Include common coverage and policy provision requirements that are almost universal in nature, or at least constitute a major factor in your target market states. To accomplish this, insurance carriers should explore research available from their own compliance area, reinsurer or consultants.

Once the product has been fitted to the insurer’s core marketing states, consider the potential value of doing a more significant pre-submission customization of the product by jurisdiction. These may be obvious for some standard policy provisions; however, it is important to reference the correct regulations that apply to the product. An alternate approach may be to file the generic model across jurisdictions and address objections as they arise. Many of these objections will require fairly modest modifications to product or pricing assumptions.

The more difficult compliance dilemmas come into play under any of the following scenarios: 

  1. A company is going outside of the boundaries of previous industry Critical Illness filings.
  2. A company feels committed to a provision that has been objected to previously.
  3. A regulation is truly inappropriate.

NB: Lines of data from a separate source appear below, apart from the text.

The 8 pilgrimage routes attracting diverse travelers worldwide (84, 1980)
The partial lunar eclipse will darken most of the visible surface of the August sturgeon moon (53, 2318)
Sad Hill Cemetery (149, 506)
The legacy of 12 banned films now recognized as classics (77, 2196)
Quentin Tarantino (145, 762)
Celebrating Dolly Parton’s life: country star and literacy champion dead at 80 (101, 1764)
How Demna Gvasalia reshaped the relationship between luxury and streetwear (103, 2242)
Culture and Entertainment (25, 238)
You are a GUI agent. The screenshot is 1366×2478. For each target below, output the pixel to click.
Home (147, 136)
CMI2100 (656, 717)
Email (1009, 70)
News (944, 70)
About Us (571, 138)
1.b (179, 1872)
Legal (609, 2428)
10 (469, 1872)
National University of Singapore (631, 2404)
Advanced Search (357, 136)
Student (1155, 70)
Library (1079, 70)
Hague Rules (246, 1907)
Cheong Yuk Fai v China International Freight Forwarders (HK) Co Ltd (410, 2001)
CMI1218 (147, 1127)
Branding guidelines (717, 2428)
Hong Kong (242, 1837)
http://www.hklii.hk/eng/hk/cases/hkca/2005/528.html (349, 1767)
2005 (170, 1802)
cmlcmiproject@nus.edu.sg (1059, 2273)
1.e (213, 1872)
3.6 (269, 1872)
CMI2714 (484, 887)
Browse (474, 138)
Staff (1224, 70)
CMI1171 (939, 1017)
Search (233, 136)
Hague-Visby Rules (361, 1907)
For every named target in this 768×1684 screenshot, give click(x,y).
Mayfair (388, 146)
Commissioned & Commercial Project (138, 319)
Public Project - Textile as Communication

For the first two situations, it is appropriate to lead with as much explanatory information as possible at the time of initial submission. Some companies are prone to accept a restriction reflexively, which can then become an industry precedent that is never challenged in an appropriate manner. There may be a hesitance to challenge the regulatory “authority figure” by going so far as to initiate a telephone call or even a face-to-face discussion, but this can broaden the dialogue and be extremely beneficial to both regulator and insurer. However, sometimes the regulation can’t be corrected nor can an objection be overcome in the short run. In these situations, it is necessary for the product development team to predict the impact of the restriction and calculate an appropriate load to the claim costs in order to properly compensate the insurer for the added risk associated.